Using Amazon SNS to build fault tolerant and resilient solutions

3 min readMar 21, 2023

As most of us know that Amazon SNS (Simple Notification Service) is widely used for sending notifications in different formats from application-to-person (A2P) or application-to-application (A2A).

Many popular use cases where SNS is best fit being a fully managed services are:

Notifying teams about system failures
Notifying users of pending actions or status updates
Broadcasting campaigns (email/sms/mobile)
Triggering cross-application processes

One lesser used capability of Amazon SNS is ability to build fault tolerance and resiliency in your application. As our applications grow complex and de-coupled with use of multiple AWS services (each doing there specialized job) it becomes difficult build resilience in all the components and their interactions with each other.

SNS plays a very important role here, let’s start with the features which you might already know but might have not explored the other side of it :

1. Inbuilt retries

With clearly defined “delivery policy” for each delivery protocol, SNS ensures enough retries (or may be more than enough) are made when subscribers are down or under maintenance/upgrade.

Below table shows retry policies (at the time of writing the blog) :

Source : https://docs.aws.amazon.com/sns/latest/dg/sns-message-delivery-retries.html

2. Support for Custom Retry Policy (for HTTP/S only):

SNS doesn’t end at just providing inbuild delivery policies, it let’s you create your own delivery policy for HTTP/S endpoints. It means you can build your own complex retry mechanism with back-offs, delayed retry, throttling control etc. by simple configuration.

3. Delivery Status Tracking along with Failed messages :

SNS provides logging of delivery status which can help you identify whether the message reached SNS, was SNS able to deliver the message to endpoint, response from the endpoint and dwell time. You can also attach dead-letter queue to the subscription so it will store/track all messages which couldn’t be delivered (even after multiple attempts mentioned in Step 1). This tracking information and dead-letter queue can be used to identify failures, delays and setup corresponding remediation easily.

Now let’s explore how SNS is able to enhance and improve your application/system resilience using above mentioned features (and other capabilities)

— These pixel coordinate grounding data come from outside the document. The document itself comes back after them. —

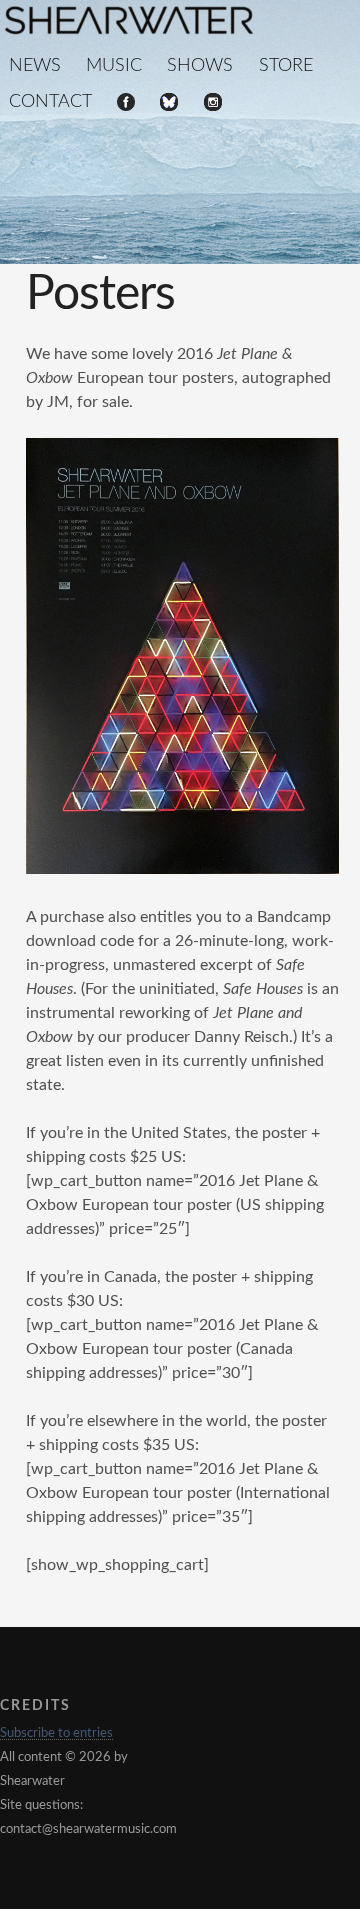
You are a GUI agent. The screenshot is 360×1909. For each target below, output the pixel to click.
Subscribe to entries (56, 1733)
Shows (200, 66)
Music (114, 66)
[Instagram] (213, 104)
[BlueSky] (169, 104)
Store (286, 66)
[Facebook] (126, 104)
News (35, 66)
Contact (50, 102)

1. Building highly available and fault tolerant cross-service integrations

A complex system/application has multiple cross-component integrations and each component might be build using different AWS service (or 3rd Party service) which bring a lot of overhead of building so many heterogenous interfaces and bring high-availability/fault tolerance in each of them. SNS comes to rescue here by providing ability to receive event driven notifications + performing required fan-out between

Almost all major AWS services
3rd Party Services
Custom/On-Premise services

2. Ability to route Business-logic and Code level failures to corresponding handlers for remediation

All systems (specially complex ones) have lot of business logic and lot of code to support it, there are chances when things don’t go as expected and failures are inevitable. Instead of building repeated error handling scenarios these errors can be tagged with custom attributes and sent to SNS which will filter and route these errors to relevant error handling endpoints using subscription filter policy.

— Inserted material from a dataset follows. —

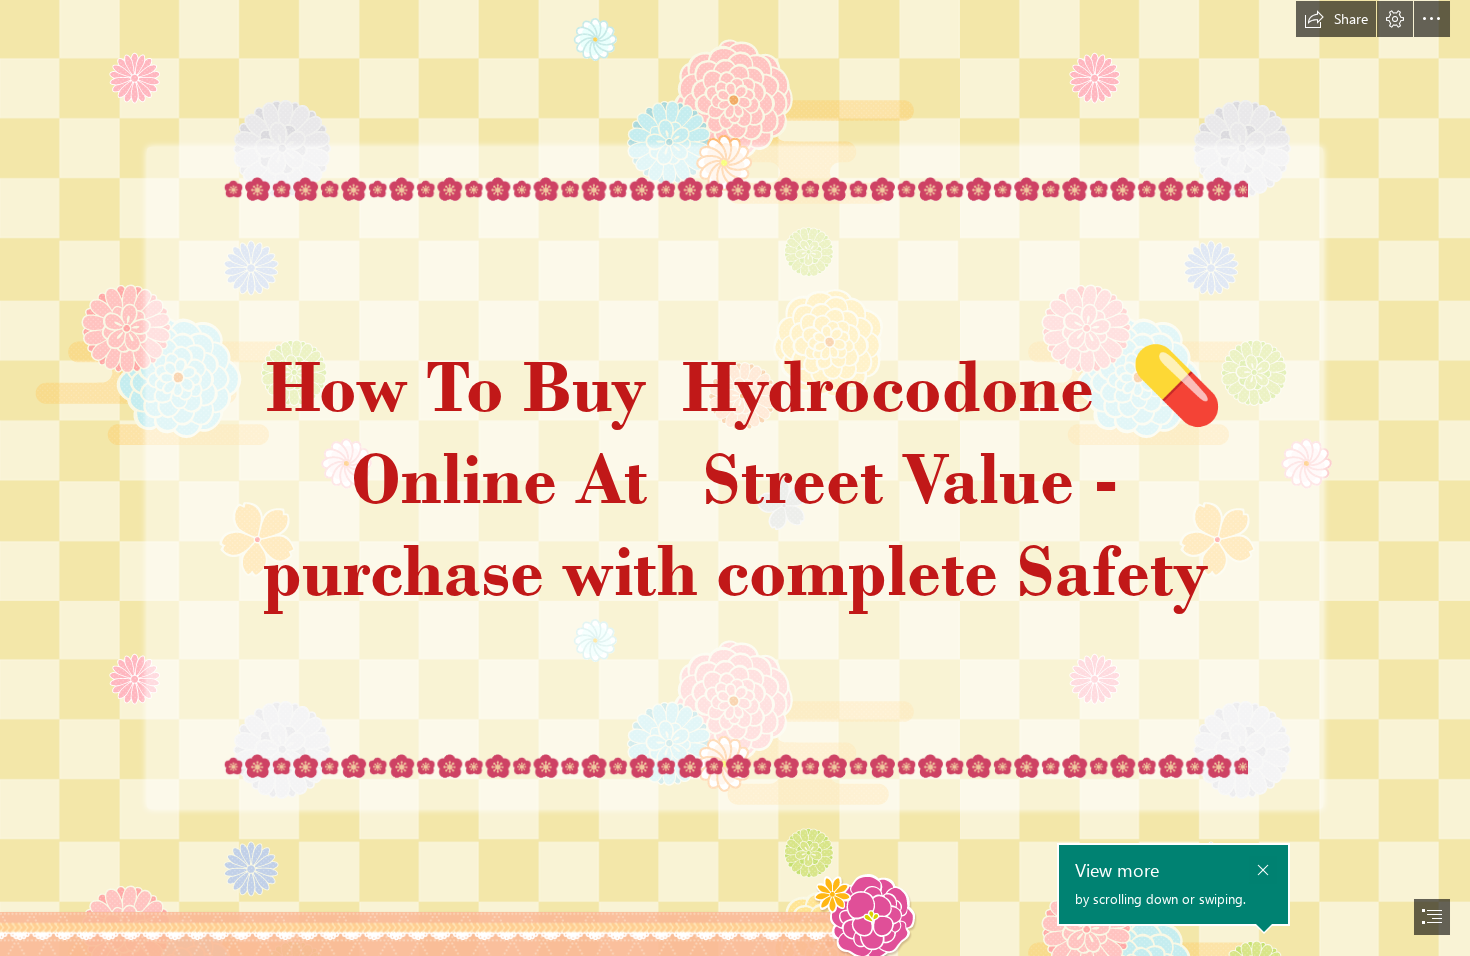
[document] (735, 478)
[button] (1336, 19)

For more details on SNS Subscription Filters refer:

Amazon SNS message filtering

Learn how to selectively receive messages published to a topic by assigning filter policies to your Amazon SNS…

docs.aws.amazon.com

This can be used to trigger specific endpoints based on type of failure like:

Inform Business Team to fix the data and possibly re-run the failed process post resolution

Email Id is missing or incorrect

2. Inform 3rd Party system about the failed request and ask for remediation

Partner API is down / Partner endpoint not responding as expected etc.

Conclusion : AWS SNS capabilities are not just restricted to sending notifications alone and can be used in various different scenarios to improve fault tolerance and resilience of any complex system.